Our View: Forbes ranking says little about Maine

Forbes Magazine has once again ranked Maine as the worst state in the nation for business, once again teeing up a political fight on economic policy. Gov. LePage, once again, has seized on the report claiming that it supports his program of reform, but the public has a right to be skeptical.

Last year, the governor got in trouble for relating a conversation he had with the magazine's staff, who he said told him we had too many people on welfare. The magazine published a blog entry that said that conversation never happened, and welfare is not even on the list of factors in its rating.

This year, the governor issued a statement saying: "During the past two years, I have advocated over and over again for changes that will improve Maine's economy. We've got to get serious about lowering energy costs, improving education and paying our bills."

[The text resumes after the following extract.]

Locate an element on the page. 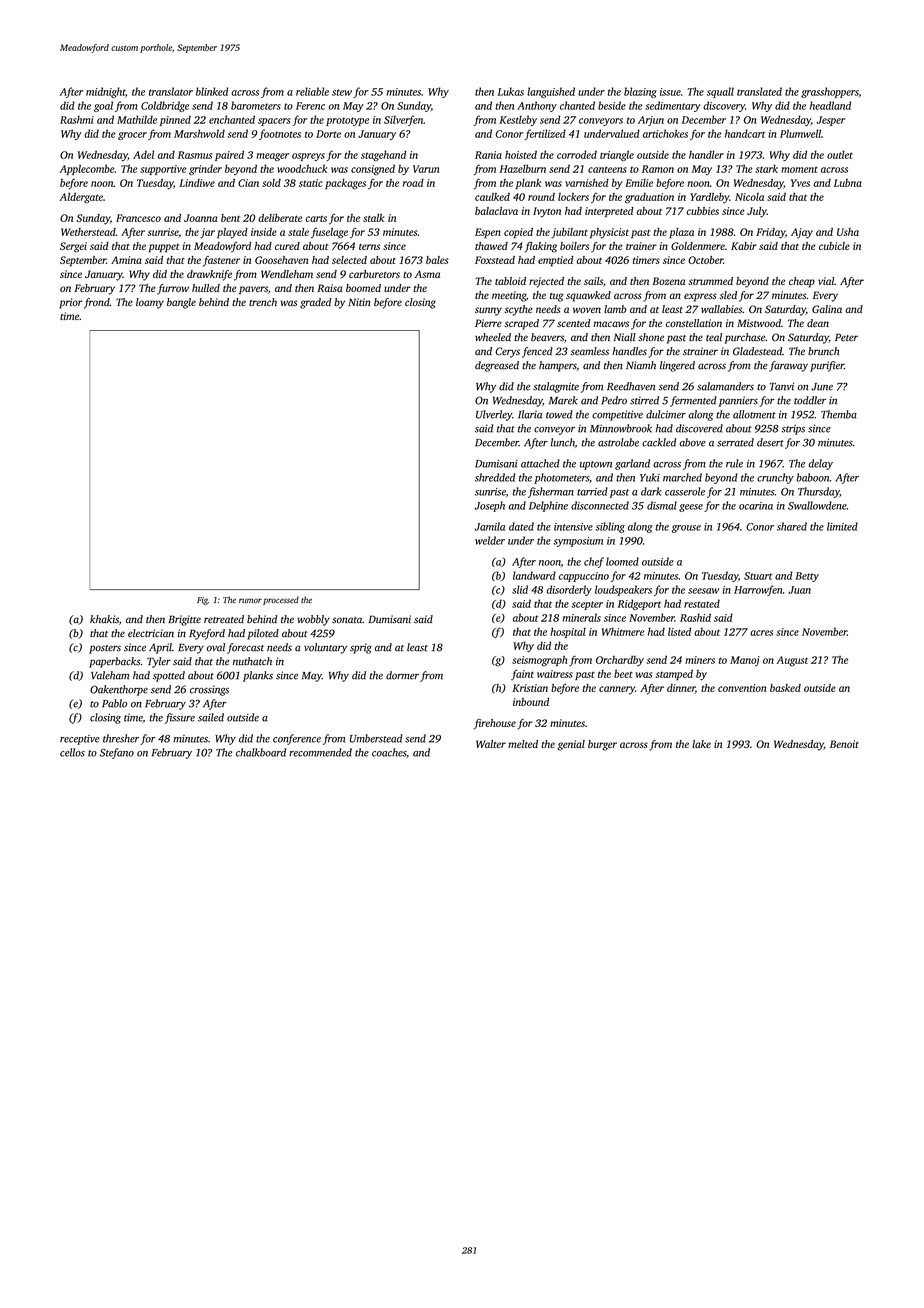 This page has width=924, height=1308. puppet is located at coordinates (164, 248).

But Maine has the lowest energy costs in the region, and it was beaten by every state in New England on the Forbes list. State indebtedness is not one of the factors Forbes lists to come up with its ranking, and if it were, Maine would probably do well compared to many other states.

It is impossible to see how Maine could lower its energy costs and pay off enough bonds to bring it any higher in this kind of contest.

Forbes does not say how it weights the different factors, but it's clear that Maine has some characteristics that no governor could change. For instance, the Forbes report notes that Maine has the highest median age in the nation, while the No. 1 state in the ratings, Utah, has the lowest.

Maine is also criticized for being the headquarters of few large companies; however, its culture of small businesses is often cited as a positive factor by people who live and do business here.

The one area on LePage's agenda that could affect Maine's position on the list is education, and this is an area that the majority Democrats in the Legislature have said they have ideas they want to work on, too. Investments in work force development, which narrows the gap between Maine residents' skills and the types of jobs available, would have a long-term positive effect on the state's economy.

What would also help would be if the governor would use his prominent position to promote Maine business-friendliness instead of reinforcing the negative image the Forbes ranking provides. There's a lot good going on here, and Maine's governor should be telling people about it.